▸ **EXERCISE DATA**
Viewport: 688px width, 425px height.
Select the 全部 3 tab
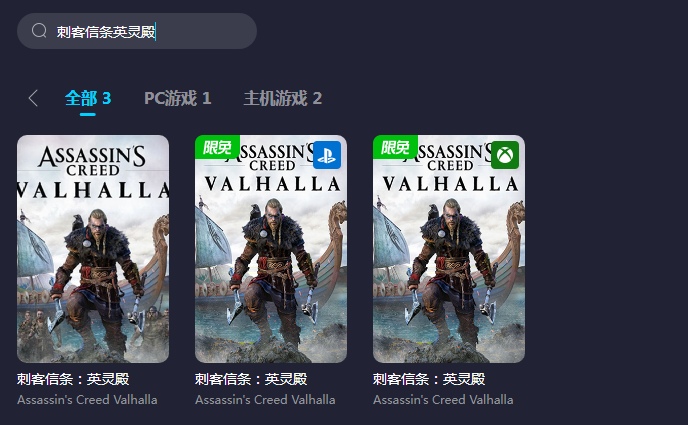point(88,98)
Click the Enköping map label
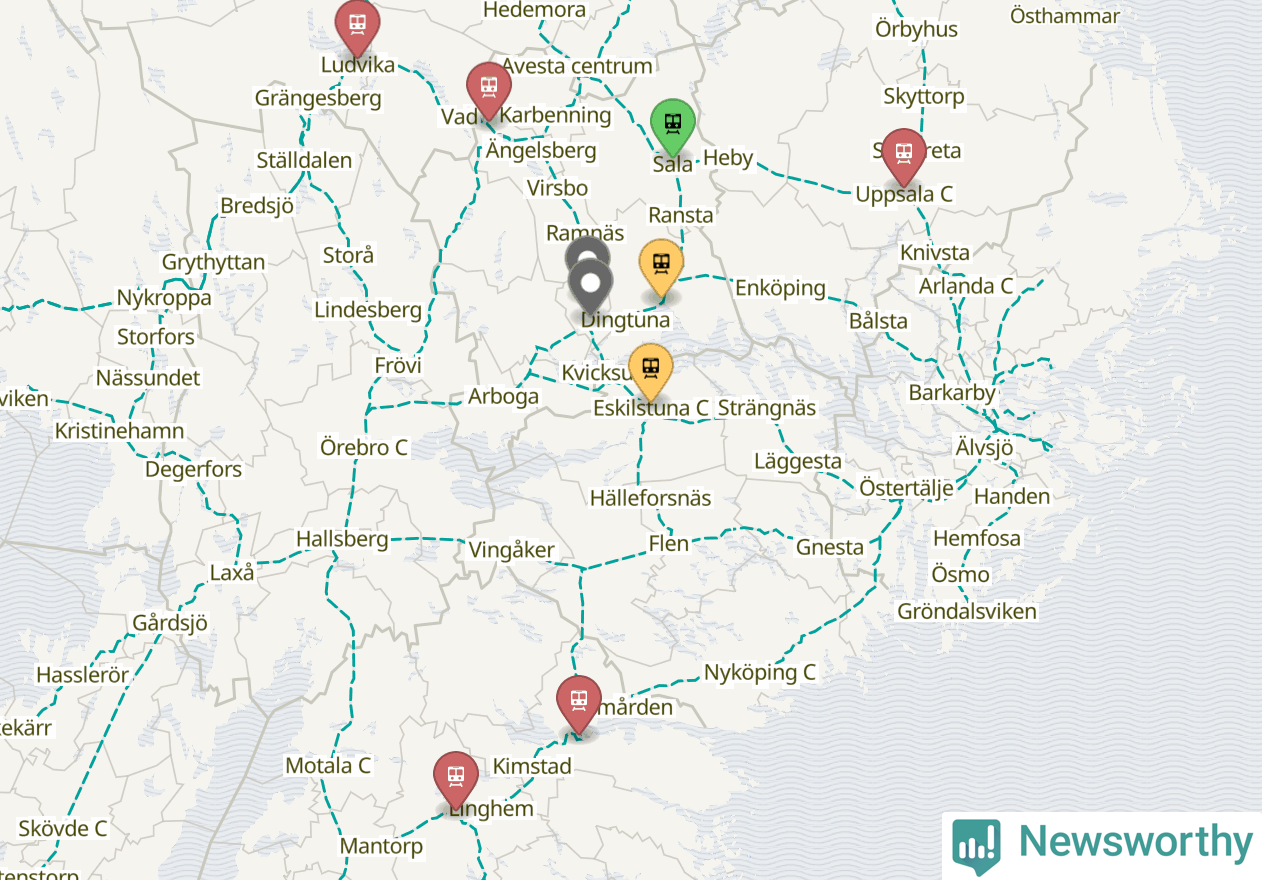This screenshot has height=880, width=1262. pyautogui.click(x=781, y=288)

...

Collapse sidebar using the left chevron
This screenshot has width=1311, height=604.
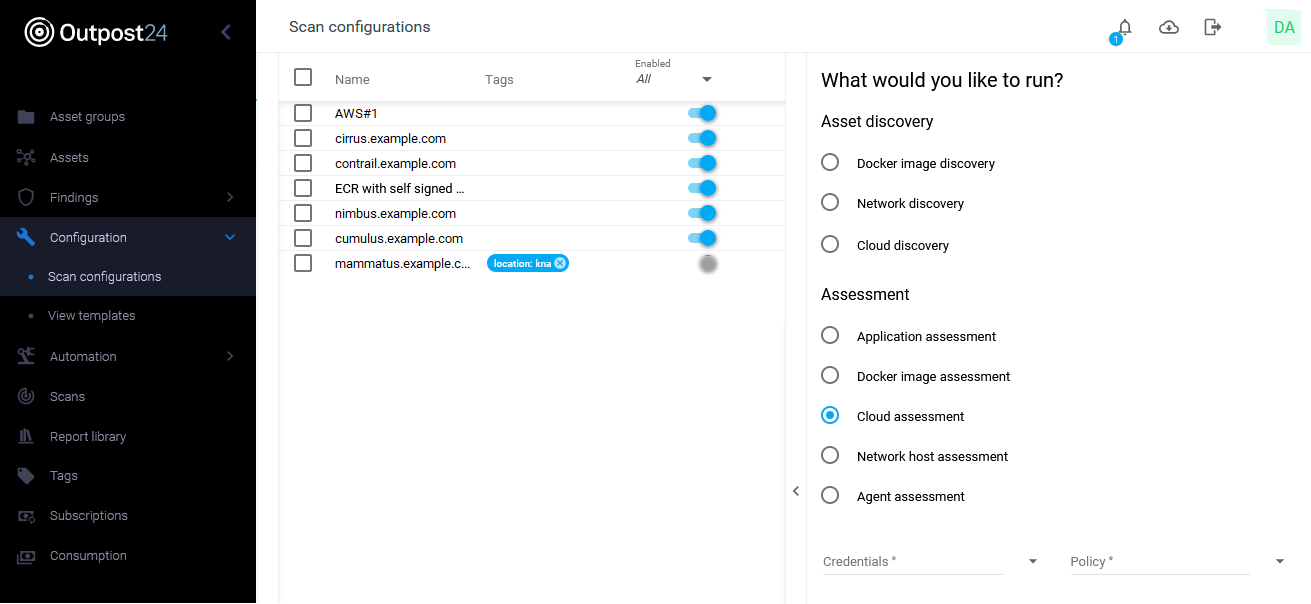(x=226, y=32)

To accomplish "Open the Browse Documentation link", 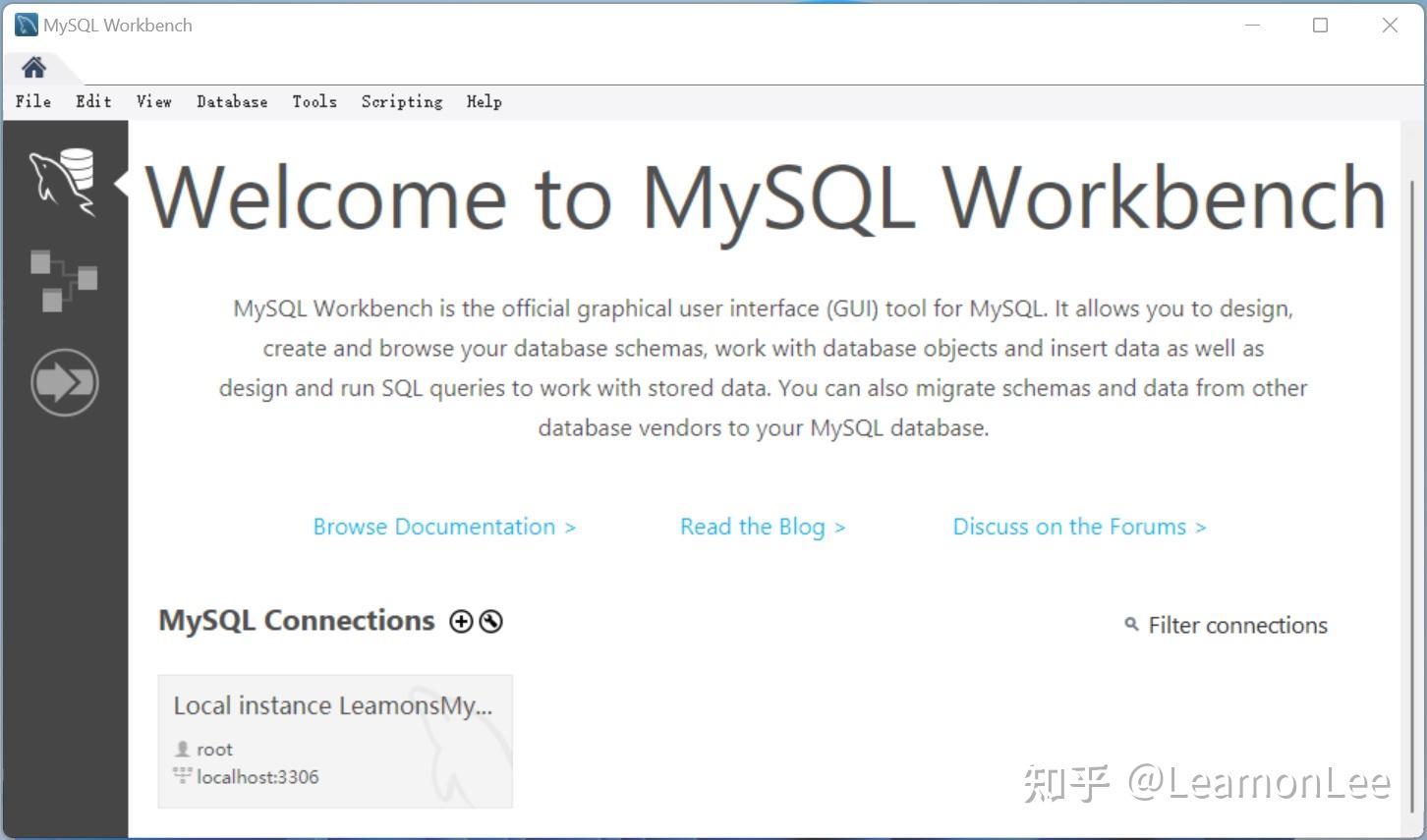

▸ **EXERCISE**
From the records above, return exactly the lines running from the one that contains "Collapse sidebar using the left chevron" down to the one that contains "the Browse Documentation", both included, without any pictures.

▸ **FINISHED EXERCISE**
Collapse sidebar using the left chevron
This screenshot has width=1311, height=604.
(x=226, y=32)

To accomplish "Open the Browse Documentation link", 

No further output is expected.